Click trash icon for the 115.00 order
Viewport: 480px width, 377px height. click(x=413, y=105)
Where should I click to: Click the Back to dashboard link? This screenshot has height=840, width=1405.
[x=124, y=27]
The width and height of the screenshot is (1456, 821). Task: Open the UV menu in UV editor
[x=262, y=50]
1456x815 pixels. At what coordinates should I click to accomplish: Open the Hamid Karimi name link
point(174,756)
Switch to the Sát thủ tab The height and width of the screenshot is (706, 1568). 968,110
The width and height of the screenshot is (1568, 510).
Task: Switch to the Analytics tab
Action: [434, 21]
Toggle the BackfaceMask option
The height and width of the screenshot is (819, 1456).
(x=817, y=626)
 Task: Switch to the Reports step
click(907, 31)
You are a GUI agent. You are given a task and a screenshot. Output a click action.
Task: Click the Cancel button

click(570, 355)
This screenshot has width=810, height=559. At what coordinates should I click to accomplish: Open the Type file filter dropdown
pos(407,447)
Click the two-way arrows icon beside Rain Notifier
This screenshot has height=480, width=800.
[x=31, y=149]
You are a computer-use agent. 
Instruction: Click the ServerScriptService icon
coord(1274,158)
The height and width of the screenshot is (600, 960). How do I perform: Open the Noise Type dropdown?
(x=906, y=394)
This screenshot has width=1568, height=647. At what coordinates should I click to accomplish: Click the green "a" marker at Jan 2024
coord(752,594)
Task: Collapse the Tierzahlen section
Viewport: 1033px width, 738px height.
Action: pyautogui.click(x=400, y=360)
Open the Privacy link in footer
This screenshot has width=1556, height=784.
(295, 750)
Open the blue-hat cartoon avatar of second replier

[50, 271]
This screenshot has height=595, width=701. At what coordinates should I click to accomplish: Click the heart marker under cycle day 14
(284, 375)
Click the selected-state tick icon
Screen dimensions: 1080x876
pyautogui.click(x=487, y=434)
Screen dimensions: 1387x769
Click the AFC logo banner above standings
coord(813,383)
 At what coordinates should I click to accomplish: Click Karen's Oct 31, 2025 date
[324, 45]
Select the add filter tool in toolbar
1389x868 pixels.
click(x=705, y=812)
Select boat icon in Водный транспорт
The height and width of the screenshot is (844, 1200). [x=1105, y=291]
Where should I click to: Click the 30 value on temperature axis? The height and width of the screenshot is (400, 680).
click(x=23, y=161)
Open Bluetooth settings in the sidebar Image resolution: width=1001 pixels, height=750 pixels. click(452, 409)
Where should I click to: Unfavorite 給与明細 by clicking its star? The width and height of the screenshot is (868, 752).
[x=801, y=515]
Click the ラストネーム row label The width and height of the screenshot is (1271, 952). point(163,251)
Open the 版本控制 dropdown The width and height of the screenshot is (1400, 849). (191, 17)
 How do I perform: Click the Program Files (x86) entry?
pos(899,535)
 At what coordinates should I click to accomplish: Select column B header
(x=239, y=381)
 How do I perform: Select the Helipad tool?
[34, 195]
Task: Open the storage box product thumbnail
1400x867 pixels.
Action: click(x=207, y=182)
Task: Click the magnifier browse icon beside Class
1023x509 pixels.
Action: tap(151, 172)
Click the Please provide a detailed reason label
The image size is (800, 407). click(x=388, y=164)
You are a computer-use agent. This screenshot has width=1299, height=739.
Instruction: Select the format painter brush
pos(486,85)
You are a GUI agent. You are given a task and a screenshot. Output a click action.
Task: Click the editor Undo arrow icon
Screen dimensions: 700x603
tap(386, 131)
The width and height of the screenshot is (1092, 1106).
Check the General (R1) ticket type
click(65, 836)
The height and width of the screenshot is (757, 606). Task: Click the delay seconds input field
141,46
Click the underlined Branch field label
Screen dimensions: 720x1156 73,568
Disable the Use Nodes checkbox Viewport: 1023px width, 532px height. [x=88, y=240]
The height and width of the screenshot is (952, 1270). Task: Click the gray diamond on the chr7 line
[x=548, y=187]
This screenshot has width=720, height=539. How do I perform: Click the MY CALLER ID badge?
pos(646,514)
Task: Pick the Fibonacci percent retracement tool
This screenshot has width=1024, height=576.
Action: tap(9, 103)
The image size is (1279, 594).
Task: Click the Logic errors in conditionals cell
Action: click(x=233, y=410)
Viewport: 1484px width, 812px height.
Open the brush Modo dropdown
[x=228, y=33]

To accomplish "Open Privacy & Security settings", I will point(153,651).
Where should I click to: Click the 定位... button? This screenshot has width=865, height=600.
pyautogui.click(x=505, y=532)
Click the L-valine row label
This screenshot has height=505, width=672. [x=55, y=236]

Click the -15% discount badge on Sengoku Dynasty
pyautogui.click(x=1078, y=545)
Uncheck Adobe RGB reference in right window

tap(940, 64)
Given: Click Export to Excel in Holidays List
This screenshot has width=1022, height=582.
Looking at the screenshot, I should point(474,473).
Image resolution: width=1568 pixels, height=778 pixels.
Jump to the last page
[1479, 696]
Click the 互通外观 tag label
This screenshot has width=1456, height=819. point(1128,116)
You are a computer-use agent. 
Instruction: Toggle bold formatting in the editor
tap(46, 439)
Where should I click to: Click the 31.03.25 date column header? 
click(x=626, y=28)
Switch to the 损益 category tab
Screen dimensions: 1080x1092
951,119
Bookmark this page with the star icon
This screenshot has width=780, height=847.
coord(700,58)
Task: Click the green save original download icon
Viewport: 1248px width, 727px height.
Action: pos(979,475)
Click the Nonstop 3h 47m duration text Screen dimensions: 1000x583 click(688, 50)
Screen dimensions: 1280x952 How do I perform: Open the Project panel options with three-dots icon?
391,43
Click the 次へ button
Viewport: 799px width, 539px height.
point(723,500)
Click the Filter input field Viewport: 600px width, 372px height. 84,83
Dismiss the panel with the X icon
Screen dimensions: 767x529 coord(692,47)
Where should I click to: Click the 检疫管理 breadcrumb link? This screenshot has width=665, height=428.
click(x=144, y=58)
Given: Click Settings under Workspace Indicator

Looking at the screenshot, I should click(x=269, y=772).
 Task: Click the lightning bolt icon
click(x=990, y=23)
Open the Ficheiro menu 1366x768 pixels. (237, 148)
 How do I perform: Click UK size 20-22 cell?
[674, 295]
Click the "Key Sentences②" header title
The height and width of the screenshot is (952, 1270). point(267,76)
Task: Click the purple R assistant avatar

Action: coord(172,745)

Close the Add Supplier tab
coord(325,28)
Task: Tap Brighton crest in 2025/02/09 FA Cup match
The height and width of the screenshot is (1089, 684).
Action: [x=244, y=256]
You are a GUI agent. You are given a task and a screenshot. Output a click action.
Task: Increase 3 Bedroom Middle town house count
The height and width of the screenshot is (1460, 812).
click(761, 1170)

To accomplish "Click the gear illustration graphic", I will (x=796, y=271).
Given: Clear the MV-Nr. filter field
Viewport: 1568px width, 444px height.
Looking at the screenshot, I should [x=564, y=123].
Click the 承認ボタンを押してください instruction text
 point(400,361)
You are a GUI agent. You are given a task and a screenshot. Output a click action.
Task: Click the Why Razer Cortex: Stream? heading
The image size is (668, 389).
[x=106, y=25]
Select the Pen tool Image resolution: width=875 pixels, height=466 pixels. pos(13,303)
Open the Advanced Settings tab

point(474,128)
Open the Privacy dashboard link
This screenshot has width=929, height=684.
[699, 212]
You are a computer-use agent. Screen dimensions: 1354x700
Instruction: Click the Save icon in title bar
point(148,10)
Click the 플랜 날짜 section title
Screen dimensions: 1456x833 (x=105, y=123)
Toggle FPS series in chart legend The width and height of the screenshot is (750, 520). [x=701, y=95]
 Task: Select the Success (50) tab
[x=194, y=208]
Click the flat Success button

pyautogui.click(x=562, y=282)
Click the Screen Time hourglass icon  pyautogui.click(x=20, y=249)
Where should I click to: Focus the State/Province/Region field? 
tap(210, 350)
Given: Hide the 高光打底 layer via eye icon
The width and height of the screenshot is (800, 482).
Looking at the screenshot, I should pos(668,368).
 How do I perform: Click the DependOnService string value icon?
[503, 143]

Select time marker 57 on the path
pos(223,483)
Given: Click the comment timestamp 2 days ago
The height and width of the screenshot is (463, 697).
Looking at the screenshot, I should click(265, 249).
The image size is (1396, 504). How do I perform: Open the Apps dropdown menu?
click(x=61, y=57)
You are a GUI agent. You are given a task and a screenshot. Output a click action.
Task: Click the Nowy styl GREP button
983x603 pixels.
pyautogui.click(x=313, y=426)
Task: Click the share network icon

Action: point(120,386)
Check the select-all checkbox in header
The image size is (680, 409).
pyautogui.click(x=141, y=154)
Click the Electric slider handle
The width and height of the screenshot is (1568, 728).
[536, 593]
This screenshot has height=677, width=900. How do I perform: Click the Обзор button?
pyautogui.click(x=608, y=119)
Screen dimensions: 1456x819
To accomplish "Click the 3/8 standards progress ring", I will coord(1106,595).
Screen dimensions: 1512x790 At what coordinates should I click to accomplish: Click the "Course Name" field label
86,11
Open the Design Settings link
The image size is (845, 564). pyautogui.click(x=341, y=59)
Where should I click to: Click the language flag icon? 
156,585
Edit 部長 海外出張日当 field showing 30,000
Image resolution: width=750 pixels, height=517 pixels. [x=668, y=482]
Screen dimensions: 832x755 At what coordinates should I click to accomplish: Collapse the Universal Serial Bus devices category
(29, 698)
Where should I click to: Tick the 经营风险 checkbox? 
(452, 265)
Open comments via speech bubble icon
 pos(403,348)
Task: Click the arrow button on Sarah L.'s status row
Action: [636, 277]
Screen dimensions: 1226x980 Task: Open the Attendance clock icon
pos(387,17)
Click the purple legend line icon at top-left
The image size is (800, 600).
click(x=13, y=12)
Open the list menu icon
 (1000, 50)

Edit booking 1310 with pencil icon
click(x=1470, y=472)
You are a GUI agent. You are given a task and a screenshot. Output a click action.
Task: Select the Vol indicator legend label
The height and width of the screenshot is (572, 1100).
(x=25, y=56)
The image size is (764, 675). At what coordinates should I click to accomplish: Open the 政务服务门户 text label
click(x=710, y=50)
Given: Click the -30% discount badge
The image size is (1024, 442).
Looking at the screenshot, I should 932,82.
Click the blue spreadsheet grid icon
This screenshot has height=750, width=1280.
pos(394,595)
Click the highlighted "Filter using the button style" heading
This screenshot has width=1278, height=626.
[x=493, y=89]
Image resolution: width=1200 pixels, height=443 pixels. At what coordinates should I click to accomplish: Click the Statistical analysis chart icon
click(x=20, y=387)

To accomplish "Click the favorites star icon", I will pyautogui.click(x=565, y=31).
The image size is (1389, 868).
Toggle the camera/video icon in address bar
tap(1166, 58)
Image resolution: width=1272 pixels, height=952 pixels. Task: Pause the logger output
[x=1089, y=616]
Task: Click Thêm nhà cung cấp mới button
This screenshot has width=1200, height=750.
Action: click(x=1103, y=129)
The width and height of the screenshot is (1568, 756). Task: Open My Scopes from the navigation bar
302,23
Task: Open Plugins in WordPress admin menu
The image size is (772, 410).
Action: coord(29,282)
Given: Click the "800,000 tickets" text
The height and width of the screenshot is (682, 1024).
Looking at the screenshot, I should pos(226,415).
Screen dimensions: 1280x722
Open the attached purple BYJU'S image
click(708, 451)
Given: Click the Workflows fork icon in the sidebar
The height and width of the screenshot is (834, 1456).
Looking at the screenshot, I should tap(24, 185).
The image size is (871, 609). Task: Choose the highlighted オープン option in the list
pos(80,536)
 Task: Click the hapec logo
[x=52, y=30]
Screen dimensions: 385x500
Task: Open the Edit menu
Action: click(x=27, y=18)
===============
DIRECTIONS FOR THIS TASK:
Reproduce the lines starting at the one containing "Screen dimensions: 832x755" and ending at the one containing "Action: [636, 277]", substituting "Expand" for "Collapse" and leaving everything else unchanged.

WRITTEN RESPONSE:
Screen dimensions: 832x755 At what coordinates should I click to accomplish: Expand the Universal Serial Bus devices category
(29, 698)
Where should I click to: Tick the 经营风险 checkbox? 
(452, 265)
Open comments via speech bubble icon
 pos(403,348)
Task: Click the arrow button on Sarah L.'s status row
Action: [636, 277]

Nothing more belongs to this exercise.